## Task 1
Render the listing as a Markdown table with the columns Row and Line, from its first line up to and including the line with "feature-v86-matmul: v8.6 BF16, FP". Omit blank lines and pictures.

## Reading passage
════════
AWS Glue Python Shell package import

We create a python shell job which is connecting Redshift and fetching data, below program is working fine in my local system. Below are the steps and programs.

Program:-

import sqlalchemy as sa
from sqlalchemy.orm import sessionmaker
#>>>>>>>> MAKE CHANGES HERE <<<<<<<<<<<<< 
DATABASE = "#####"
USER = "#####"
PASSWORD = "#####"
HOST = "#####.redshift.amazonaws.com"
PORT = "5439"
SCHEMA = "test"      #default is "public" 

####### connection and session creation ############## 
connection_string = "redshift+psycopg2://%s:%s@%s:%s/%s" % (USER,PASSWORD,HOST,str(PORT),DATABASE)
engine = sa.create_engine(connection_string)
session = sessionmaker()
session.configure(bind=engine)
s = session()
SetPath = "SET search_path TO %s" % SCHEMA
s.execute(SetPath)
════════
## Recorded data
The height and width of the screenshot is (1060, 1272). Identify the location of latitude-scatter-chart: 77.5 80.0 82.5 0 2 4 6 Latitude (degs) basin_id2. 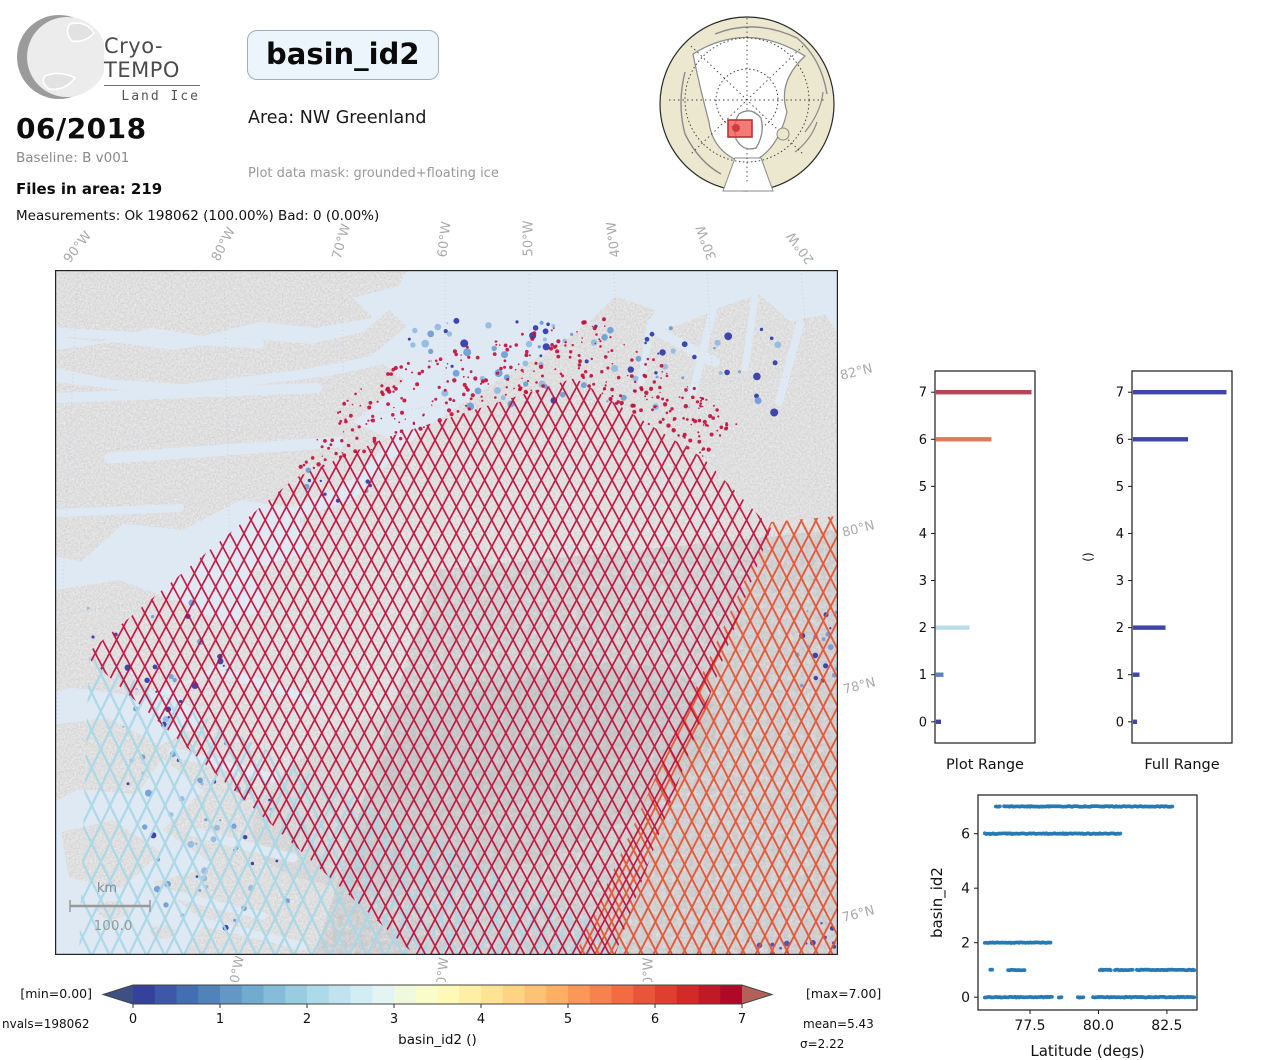
(1075, 922).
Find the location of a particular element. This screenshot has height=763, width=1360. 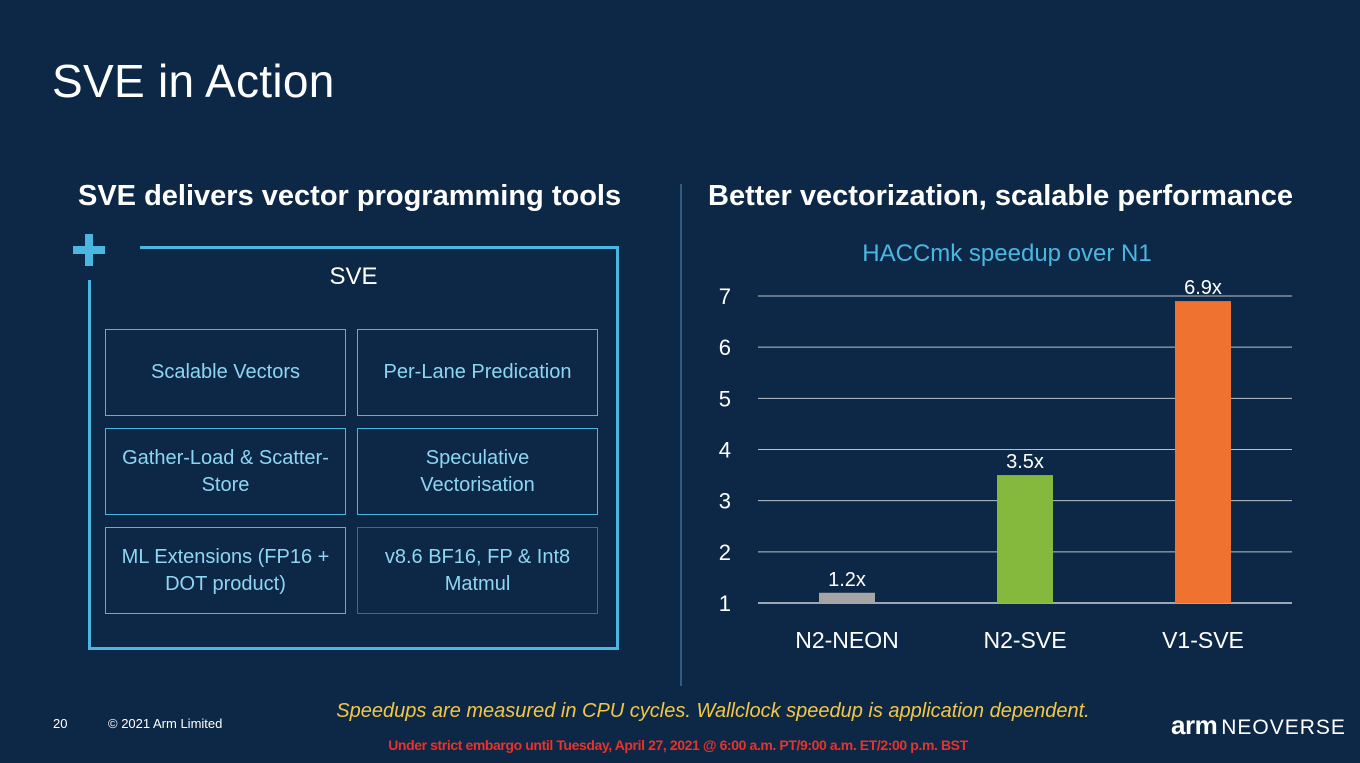

feature-v86-matmul: v8.6 BF16, FP & Int8 Matmul is located at coordinates (478, 570).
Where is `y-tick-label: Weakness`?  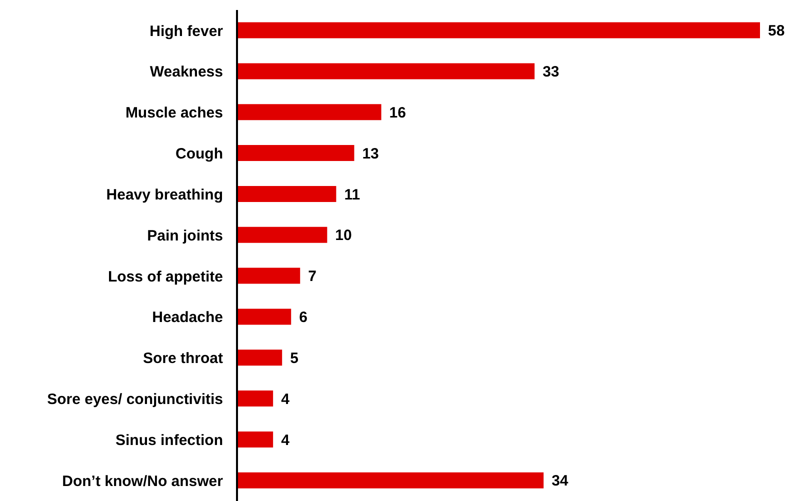 y-tick-label: Weakness is located at coordinates (186, 72).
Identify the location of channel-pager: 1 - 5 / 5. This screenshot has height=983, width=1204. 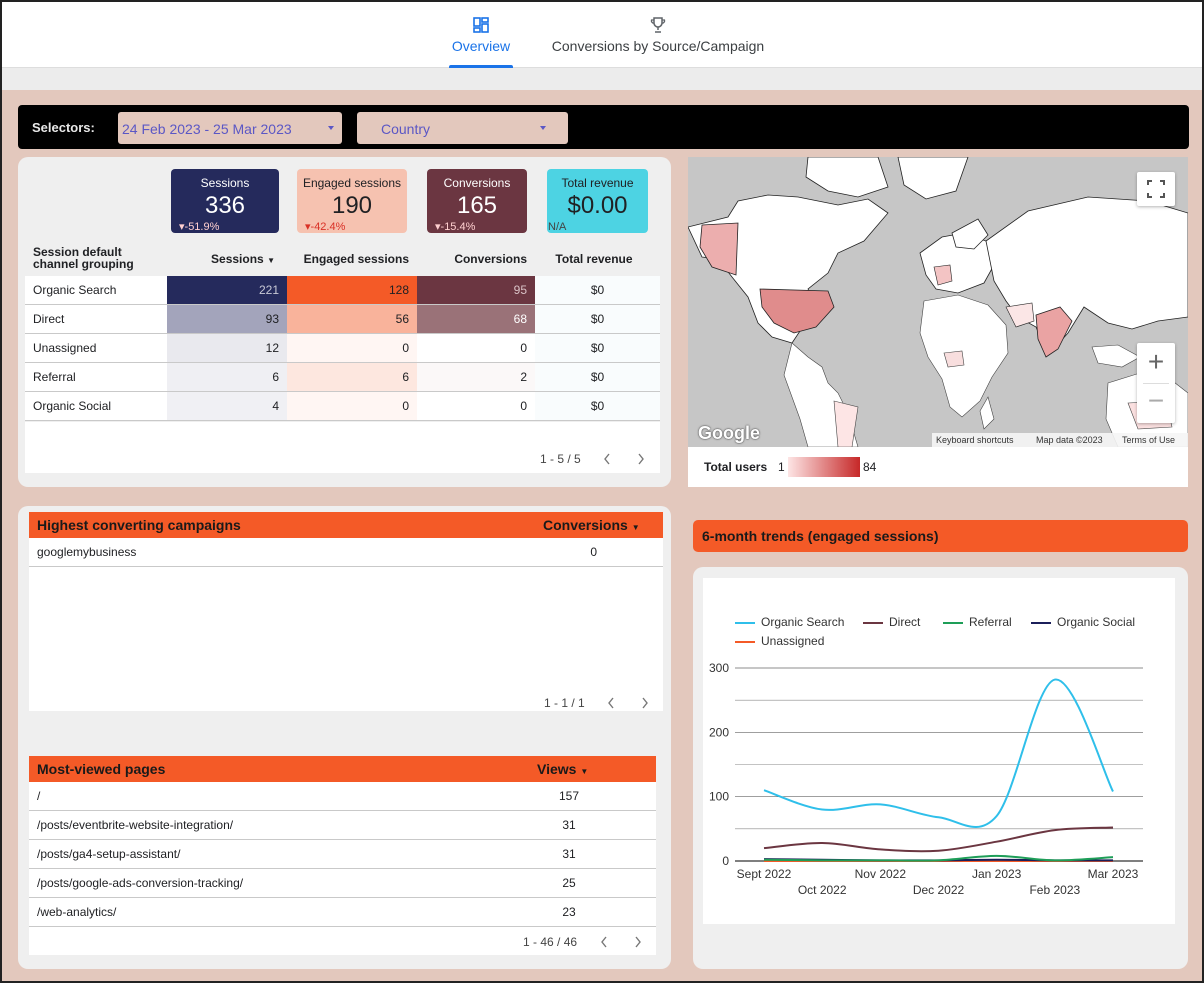
(599, 459).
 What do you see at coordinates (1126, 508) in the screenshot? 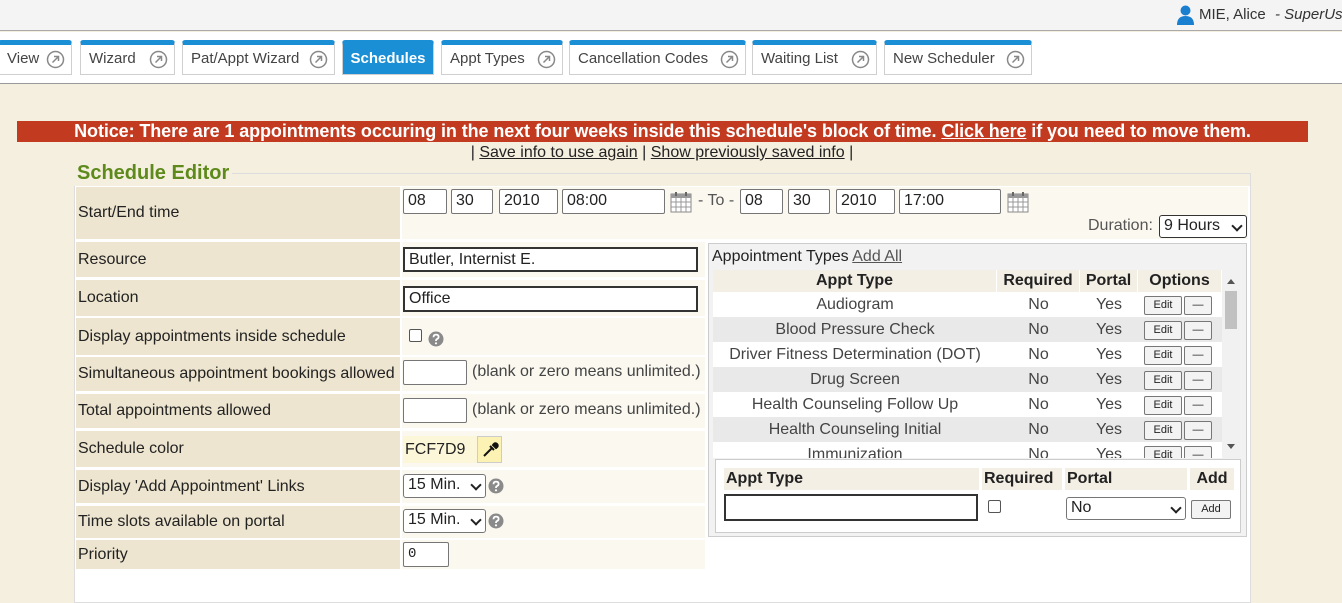
I see `portal-select: No` at bounding box center [1126, 508].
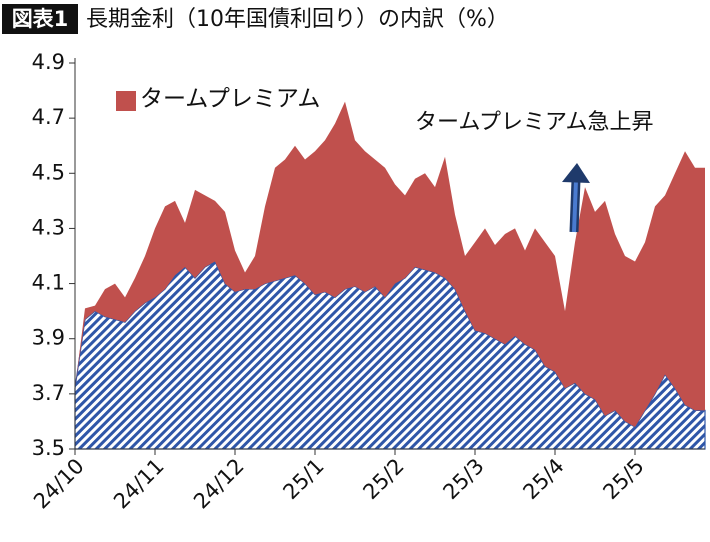 Image resolution: width=710 pixels, height=542 pixels. What do you see at coordinates (48, 393) in the screenshot?
I see `y-tick-label: 3.7` at bounding box center [48, 393].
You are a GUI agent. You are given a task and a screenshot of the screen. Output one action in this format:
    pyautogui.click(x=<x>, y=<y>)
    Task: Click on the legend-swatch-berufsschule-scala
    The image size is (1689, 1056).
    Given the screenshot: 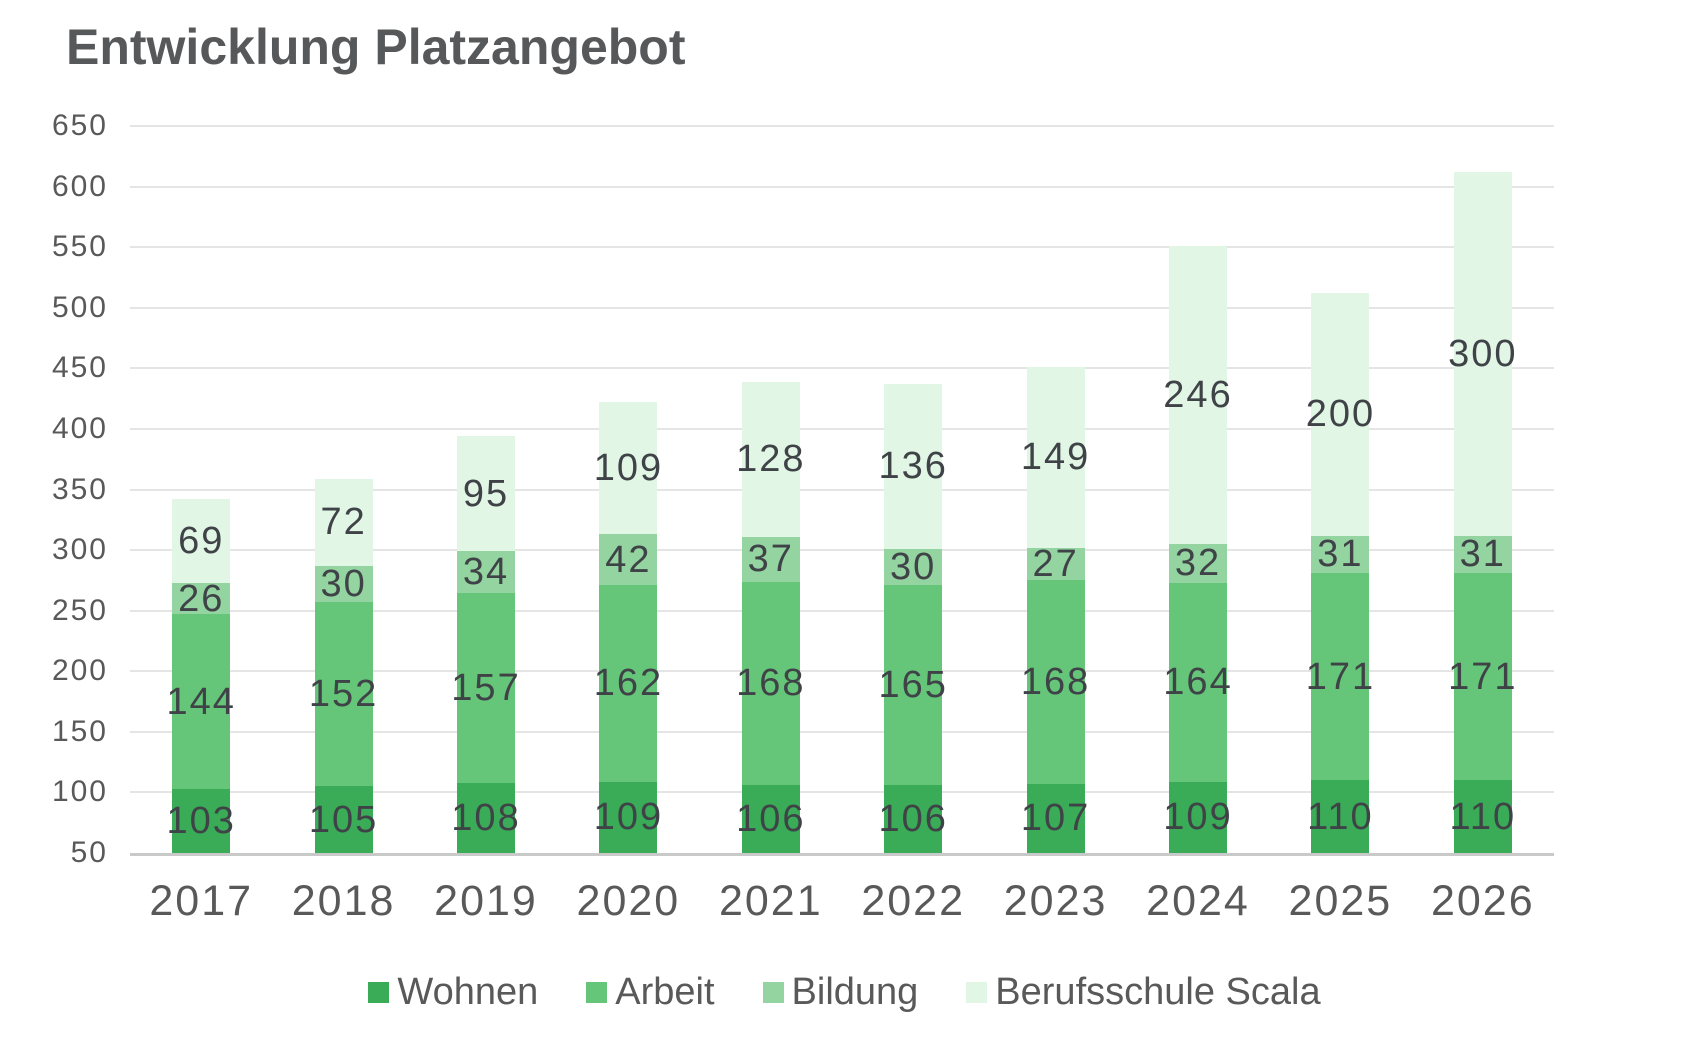 What is the action you would take?
    pyautogui.click(x=977, y=992)
    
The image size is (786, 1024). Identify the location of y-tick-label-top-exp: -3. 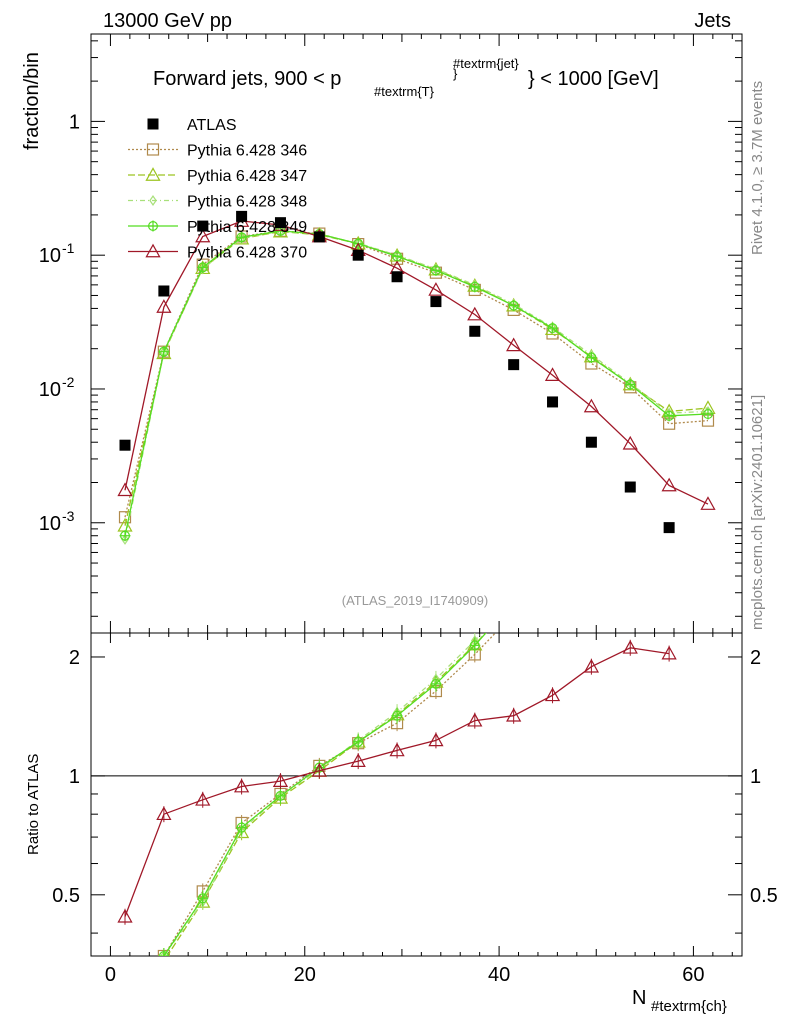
════════
## Task 2
Answer these questions about the Glue Python Shell question:
(a) What service does the Python shell job connect to for fetching data?
(b) What value is assigned to PORT?
(c) What default schema does the comment beside SCHEMA name?

## Expected output 1
| Row | Line |
|---|---|
| 1 | The height and width of the screenshot is (1060, 1272). Identify the location of latitude-scatter-chart: 77.5 80.0 82.5 0 2 4 6 Latitude (degs) basin_id2.  |
| 2 | (1075, 922). |
| 3 | Find the location of a particular element. This screenshot has height=763, width=1360.  |
| 4 | feature-v86-matmul: v8.6 BF16, FP & Int8 Matmul is located at coordinates (478, 570). |

## Expected output 2
(a) Redshift
(b) "5439"
(c) "public"